When Max was little, like most kids he just wanted to fit in and be like everyone else. Me being French marked us as ‘other’ and different. When I dropped him off at nursery, he’d hiss “Don’t speak French Maman, the others will hear – talk to me in English!” Of course, I understood his childish need to fit in, and I never told him at the time the little stab of pain I felt every time it felt like he was turning a little further away from French.
Bringing up your child bilingual is hard.
It’s not something that happens without a degree of persistence,
commitment and even a little sacrifice.
Because Max has never exactly thrown himself into his French. I can say now, after years and years of persistence, that he is bilingual. He’s at ease in France. He watches French movies and TikToks. He supports the French football team (that matters a lot in our household!). But for much of the time he’s been reluctant, and French has never been a passion for him. His bilingualism is a quality he’s quietly owned but never seemed to truly embrace.
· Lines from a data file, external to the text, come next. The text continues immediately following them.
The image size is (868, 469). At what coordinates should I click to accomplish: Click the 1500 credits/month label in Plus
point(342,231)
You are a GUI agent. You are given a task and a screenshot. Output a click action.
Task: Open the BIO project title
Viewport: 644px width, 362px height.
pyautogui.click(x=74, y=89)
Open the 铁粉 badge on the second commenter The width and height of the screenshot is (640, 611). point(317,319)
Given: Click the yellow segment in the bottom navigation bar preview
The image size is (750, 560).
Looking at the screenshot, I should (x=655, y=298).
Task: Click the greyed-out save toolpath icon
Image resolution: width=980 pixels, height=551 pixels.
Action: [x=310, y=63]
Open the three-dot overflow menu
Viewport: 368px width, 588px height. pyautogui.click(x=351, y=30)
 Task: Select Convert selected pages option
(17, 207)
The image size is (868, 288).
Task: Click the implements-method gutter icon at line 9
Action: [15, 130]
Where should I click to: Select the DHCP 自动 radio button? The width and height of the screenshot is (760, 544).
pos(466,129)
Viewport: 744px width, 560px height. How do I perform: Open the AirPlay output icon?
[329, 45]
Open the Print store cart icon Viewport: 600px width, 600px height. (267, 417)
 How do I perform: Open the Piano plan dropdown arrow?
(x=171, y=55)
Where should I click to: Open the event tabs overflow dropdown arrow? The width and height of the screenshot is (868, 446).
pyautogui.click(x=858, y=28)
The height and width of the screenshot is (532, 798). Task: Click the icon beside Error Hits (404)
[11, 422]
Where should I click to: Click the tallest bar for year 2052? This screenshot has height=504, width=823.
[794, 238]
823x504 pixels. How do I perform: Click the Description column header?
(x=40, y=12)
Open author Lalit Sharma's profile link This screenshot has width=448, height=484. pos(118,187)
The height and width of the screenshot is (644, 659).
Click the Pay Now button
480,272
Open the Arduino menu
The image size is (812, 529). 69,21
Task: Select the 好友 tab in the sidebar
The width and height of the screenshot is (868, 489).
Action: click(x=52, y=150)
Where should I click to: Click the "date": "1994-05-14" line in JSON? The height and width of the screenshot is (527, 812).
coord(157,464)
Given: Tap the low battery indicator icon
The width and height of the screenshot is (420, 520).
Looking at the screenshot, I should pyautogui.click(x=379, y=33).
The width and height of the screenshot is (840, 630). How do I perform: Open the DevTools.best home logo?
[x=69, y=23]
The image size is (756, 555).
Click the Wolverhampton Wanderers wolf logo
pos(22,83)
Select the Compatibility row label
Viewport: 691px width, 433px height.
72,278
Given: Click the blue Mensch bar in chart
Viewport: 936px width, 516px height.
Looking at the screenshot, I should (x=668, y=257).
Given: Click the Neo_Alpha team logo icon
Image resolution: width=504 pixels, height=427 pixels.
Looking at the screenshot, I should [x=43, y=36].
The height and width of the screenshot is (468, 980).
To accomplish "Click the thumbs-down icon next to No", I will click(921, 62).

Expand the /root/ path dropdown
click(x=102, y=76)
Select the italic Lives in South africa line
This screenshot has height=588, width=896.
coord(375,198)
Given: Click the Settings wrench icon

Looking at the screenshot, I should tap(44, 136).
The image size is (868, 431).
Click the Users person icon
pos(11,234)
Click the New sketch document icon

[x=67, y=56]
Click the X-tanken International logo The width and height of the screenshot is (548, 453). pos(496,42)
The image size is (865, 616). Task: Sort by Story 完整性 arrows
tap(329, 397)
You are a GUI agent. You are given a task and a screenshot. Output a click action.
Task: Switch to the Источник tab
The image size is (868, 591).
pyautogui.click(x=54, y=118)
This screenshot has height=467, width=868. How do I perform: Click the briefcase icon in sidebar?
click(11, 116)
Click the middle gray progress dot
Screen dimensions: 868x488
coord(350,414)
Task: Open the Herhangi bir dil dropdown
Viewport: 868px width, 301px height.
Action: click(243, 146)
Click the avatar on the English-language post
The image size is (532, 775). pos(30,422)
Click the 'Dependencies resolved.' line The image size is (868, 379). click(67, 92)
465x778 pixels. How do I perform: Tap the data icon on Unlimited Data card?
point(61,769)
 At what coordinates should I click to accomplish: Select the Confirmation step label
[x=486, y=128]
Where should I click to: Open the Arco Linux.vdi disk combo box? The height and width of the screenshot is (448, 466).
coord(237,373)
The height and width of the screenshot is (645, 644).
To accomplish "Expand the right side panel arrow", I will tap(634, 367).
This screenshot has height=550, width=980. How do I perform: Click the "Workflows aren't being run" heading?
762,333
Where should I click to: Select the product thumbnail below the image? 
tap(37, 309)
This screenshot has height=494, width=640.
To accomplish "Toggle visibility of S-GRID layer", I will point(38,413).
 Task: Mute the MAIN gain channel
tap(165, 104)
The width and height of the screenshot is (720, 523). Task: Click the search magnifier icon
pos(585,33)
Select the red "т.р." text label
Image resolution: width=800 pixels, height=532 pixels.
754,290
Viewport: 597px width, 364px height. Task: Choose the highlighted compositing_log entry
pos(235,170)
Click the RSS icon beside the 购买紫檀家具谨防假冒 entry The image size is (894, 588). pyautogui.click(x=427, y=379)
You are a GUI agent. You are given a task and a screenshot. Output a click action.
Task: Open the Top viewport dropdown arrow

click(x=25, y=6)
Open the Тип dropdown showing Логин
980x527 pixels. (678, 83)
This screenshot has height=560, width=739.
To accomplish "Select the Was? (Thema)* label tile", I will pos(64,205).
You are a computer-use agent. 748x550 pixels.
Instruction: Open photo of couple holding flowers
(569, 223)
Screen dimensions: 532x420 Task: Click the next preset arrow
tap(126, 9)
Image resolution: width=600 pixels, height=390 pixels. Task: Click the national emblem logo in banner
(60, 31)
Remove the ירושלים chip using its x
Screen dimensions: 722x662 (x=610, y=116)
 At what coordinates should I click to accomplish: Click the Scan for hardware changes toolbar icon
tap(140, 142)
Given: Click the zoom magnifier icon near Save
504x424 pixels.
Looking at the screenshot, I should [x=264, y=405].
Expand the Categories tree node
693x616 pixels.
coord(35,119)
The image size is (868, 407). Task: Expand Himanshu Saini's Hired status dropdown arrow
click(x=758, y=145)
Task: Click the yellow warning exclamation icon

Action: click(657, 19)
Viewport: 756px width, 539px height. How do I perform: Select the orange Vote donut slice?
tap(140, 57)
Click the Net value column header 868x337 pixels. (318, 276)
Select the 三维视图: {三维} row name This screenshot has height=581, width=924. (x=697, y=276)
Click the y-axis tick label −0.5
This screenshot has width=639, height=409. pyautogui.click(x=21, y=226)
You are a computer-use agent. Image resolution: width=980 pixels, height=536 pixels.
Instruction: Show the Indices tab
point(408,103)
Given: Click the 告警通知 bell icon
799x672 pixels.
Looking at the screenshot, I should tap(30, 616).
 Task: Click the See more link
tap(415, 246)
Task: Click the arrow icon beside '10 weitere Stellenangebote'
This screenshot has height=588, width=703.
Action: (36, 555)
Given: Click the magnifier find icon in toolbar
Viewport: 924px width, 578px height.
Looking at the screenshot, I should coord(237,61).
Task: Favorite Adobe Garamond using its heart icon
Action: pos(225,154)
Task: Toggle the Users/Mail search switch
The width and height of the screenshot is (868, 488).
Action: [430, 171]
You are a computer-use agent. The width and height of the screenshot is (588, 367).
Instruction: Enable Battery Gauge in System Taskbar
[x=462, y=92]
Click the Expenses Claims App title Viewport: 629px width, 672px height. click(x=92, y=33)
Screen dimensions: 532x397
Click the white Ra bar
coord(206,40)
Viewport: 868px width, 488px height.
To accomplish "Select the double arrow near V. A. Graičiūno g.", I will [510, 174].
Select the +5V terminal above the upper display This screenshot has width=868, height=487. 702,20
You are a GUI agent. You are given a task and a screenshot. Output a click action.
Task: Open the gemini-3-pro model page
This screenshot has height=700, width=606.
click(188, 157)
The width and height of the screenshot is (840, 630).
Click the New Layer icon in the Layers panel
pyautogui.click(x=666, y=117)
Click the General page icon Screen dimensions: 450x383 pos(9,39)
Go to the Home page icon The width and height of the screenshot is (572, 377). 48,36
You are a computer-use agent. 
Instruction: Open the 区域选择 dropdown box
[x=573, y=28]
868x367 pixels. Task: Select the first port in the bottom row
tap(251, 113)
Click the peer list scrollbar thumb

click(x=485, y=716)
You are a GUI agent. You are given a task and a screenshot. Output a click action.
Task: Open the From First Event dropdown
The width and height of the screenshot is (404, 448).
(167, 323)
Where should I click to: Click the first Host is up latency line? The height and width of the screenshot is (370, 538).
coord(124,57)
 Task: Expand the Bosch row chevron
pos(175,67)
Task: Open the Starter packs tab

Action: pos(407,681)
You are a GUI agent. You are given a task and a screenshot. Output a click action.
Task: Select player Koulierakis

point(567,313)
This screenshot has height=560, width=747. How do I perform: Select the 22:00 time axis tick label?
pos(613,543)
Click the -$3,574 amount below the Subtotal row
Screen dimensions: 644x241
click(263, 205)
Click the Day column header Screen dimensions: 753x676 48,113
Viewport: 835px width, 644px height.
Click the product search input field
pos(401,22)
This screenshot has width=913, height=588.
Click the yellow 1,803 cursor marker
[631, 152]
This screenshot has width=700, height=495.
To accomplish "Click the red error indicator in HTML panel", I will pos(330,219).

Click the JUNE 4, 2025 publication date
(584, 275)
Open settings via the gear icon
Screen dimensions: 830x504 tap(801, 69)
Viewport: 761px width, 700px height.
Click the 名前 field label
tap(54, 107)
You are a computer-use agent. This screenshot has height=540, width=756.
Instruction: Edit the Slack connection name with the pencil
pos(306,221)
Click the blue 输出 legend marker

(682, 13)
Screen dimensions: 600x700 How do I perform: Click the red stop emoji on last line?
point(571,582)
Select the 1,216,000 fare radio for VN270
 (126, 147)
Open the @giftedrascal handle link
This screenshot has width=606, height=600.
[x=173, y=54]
I came to accept that bilingualism might not be something that was passed down the line, should I be fortunate enough to end up with grandchildren (and maybe even great-grandchildren!) Knowing that Max could choose to spend his life in England, with English being his primary language, I told myself that I’d done the best I could – I’d given my children the key to bilingualism and it was up to them what they chose to do with it. But I can’t pretend it didn’t hurt to know that I might not be able to gabble in French to my grandkids.
So, when 15-year old Max said those words, when he told me that he wanted his children to have the gift of bilingualism, I was elated.
Elated that he saw the value in bilingualism.
Elated that he finally thought French was cool.
Elated that he finally saw that being “different” might be a great thing.
This is a message to the parents out there who have committed to guiding their child through the language learning journey. I see you!
I know that you think about how their language programme will broaden your child’s horizons, introduce them to a community of language learners, stretch them a little.
But have you ever thought to yourself “If we stick with this, one day my child will truly recognise the gift they have been given? One day they will be thankful for this powerful key, which is theirs to do with whatever they want”?
Believe me, I understand that sometimes the journey feels like a slog. Over the years we’ve had our fair share squabbles about it! But you must go into the language-learning journey with the mindset that instant gratification isn’t the name of the game here. Anyone who tells you to expect instant results is a charlatan!